Entries –
━━━━━━

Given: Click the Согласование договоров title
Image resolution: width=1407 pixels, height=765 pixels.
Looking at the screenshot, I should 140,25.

━━━━━━

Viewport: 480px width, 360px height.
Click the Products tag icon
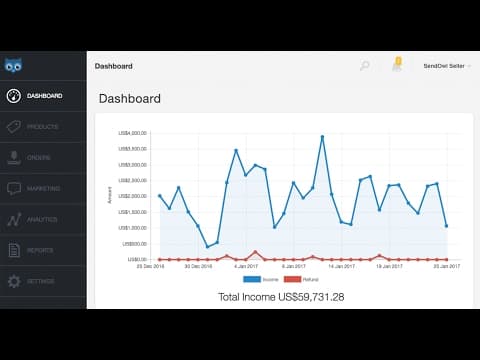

━━━━━━

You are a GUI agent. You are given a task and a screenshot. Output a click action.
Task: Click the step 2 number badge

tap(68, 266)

━━━━━━

What is needed – Please replace "pixels" with "px" in the material, starting at the line containing "Given: Click the Согласование договоров title" and ending at the line containing "Looking at the screenshot, I should 140,25.". Give only those lines, with nothing else changed.

Task solution –
Given: Click the Согласование договоров title
Image resolution: width=1407 px, height=765 px.
Looking at the screenshot, I should 140,25.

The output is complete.